In questi ultimi giorni non sono mancate polemiche sulla gestione del rischio sismico e si sono viste le stesse cose che già in Abruzzo e a L’Aquila si erano affacciate nel 2009. Sono fioccate le polemiche sulla previsione dei terremoti, su quello che si poteva fare e non è stato fatto per salvare vite umane, sui risultati di una relazione che allarmava la Commissone Grandi Rischi ma da questa mai divulgata pubblicamente proprio in relazione ad una forte scossa nella zona dell’Emilia.


Infine c’è stato il noto sismologo Enzo Boschi che in una intervista a Radio Montecarlo aveva assolutamente escluso con molta probabilità che ci sarebbe stata in futuro, un futuro immediato, una scossa superiore a magnitudo 5.0 come quella che già aveva creato danni.
Il geofisico già a capo dell'Istituto Nazionale di Geofisica e Vulcanologia la settimana scorsa aveva detto: «ci potrebbero essere scosse pari a magnitudo 5 ma con i dati in nostro possesso escludo che ce ne possano essere di entità superiore».
Di fatto si è prodotto in una previsione dopo aver escluso che si potessero prevedere terremoti e per di più oggi sappiamo che quella previsione si è rivelata quantomeno inopportuna. 
Si è parlato di uno sciame sismico non particolarmente preoccupante anche se ogni giorno in media vi erano tra le 30- e le 40 scosse di media intensità da settimane (un giorno ne abbiamo contate anche 54). 


IL CASO AQUILANO
Esattamente come accaduto a L’Aquila dove dopo tre mesi di scosse continue, nella riunione del 31 marzo 2009 la commissione Grandi Rischi, tranquillizzò la popolazione dicendo che non vi sarebbe stato un terremoto più forte e che le probabilità erano molto scarse.
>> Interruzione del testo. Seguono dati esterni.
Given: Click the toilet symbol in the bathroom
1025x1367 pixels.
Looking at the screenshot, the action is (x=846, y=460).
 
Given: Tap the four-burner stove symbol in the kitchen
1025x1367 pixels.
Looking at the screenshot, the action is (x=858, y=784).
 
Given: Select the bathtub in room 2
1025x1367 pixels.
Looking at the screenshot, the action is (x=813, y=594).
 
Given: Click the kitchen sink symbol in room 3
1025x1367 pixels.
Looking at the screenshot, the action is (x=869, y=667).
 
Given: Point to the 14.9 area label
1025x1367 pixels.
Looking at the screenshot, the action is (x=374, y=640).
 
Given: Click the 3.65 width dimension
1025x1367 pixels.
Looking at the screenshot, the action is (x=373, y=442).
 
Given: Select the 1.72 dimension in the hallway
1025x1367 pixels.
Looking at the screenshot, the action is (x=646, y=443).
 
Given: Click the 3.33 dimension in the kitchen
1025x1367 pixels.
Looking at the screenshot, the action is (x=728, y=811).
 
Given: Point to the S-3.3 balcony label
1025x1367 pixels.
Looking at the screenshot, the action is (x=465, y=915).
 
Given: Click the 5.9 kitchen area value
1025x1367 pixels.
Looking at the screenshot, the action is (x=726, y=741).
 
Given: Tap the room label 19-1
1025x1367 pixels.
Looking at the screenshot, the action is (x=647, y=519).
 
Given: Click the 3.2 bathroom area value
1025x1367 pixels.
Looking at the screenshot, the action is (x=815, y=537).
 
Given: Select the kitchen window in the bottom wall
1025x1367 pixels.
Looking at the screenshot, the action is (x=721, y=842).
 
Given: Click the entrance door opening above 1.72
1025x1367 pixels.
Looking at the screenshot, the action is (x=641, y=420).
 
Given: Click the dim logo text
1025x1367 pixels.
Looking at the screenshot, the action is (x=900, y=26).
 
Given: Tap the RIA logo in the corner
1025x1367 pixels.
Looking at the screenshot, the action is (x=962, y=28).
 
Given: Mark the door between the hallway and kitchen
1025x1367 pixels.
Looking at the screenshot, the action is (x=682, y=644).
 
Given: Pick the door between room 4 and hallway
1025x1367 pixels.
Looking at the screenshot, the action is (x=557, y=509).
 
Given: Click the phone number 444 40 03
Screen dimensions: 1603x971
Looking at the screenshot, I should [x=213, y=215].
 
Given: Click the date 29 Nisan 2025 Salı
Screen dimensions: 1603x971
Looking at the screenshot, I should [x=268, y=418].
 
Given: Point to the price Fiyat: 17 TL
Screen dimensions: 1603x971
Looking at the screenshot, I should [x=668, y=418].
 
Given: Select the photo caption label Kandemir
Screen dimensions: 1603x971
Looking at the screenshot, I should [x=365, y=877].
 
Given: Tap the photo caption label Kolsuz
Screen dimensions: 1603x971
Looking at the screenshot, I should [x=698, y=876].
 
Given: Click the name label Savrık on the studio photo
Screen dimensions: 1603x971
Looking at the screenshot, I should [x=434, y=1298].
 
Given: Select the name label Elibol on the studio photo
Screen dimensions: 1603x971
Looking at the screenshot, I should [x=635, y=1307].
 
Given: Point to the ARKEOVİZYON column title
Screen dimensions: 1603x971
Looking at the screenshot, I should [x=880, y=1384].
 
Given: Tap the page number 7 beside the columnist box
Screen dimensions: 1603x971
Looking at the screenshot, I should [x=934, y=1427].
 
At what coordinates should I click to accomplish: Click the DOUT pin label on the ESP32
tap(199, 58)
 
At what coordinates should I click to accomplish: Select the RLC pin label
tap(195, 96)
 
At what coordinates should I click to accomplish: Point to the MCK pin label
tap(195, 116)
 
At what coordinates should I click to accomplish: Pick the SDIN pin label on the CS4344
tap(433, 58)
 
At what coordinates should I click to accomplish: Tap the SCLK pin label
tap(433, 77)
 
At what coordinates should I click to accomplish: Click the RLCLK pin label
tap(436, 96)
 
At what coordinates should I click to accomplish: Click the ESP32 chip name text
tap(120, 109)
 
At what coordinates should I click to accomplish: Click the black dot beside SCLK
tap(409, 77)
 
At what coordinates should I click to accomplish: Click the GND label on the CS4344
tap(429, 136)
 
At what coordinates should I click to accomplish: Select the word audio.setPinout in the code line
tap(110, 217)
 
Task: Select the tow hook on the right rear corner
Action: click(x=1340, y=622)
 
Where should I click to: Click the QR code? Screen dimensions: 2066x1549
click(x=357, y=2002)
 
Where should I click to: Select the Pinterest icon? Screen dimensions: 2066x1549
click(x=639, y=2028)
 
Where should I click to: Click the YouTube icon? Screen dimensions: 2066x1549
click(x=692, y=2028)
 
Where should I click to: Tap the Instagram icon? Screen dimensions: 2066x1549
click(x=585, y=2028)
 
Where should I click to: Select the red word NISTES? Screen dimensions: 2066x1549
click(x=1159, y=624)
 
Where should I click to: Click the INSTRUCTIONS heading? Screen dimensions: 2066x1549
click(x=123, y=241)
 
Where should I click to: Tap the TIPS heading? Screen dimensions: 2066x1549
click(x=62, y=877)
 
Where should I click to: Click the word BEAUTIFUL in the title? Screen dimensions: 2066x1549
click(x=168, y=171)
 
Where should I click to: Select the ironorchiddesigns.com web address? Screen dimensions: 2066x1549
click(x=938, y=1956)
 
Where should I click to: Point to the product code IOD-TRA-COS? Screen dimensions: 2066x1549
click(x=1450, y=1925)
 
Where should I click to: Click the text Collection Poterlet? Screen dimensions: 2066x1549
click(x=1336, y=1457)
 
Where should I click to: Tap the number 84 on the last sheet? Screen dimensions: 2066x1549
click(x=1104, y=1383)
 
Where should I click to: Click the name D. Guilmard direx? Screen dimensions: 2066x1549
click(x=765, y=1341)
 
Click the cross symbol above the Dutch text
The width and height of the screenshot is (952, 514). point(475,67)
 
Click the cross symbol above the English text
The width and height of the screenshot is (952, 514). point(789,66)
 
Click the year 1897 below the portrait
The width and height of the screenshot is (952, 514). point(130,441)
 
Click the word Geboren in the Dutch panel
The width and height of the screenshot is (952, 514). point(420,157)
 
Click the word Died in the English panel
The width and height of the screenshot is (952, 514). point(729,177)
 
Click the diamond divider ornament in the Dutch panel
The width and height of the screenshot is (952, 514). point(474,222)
Per quei messaggi si sta celebrando un processo per individuare eventuali responsabilità penali. Boschi, Franco Barberi, Bernardo De Bernardinis, Giulio Selvaggi, Gian Michele Calvi, Claudio Eva e Mauro Dolce, ovvero i componenti della Commissione Nazionale per la Previsione e la Prevenzione dei Grandi Rischi, che si riunì 6 giorni prima del terremoto che sconvolse L'Aquila sono accusati di aver compiuto analisi superficiali e aver dato false rassicurazioni agli aquilani.
Subito dopo il disastroso terremoto dell'Aquila del 2009 Guido Bertolaso disse che «in una conferenza stampa Boschi ha stabilito che non era prevedibile alcuna situazione di terremoto più violenta di quelle che si erano registrate». Boschi in relazione a ciò ha affermato «il fatto che io possa avere escluso forti scosse in Abruzzo è assurdo» e che dunque «qualcuno ha mentito», aggiungendo di aver mandato «all'Ufficio sismico della Protezione civile un comunicato sulla sequenza in atto che non può essere certo considerato tranquillizzante».
Nel gennaio 1985 Boschi fu promotore, insieme a Franco Barberi, di una segnalazione di "allarme terremoto", per la prima e per ora unica volta in Italia. In base ad analisi storico-statistiche, fece una previsione di un'imminente sisma nell'area della Garfagnana. L'allora ministro della Protezione Civile Giuseppe Zamberletti proclamò lo stato di allerta per dieci comuni, evacuando circa centomila sfollati.
Non si verificò nessun sisma e Zamberletti finì sotto inchiesta per procurato allarme.
Ad aprile 2009, invece, Enzo Boschi è stato un aspro oppositore di Giampaolo Giuliani sul tema dei precursori sismici, affermando l'impossibilità di prevedere i terremoti.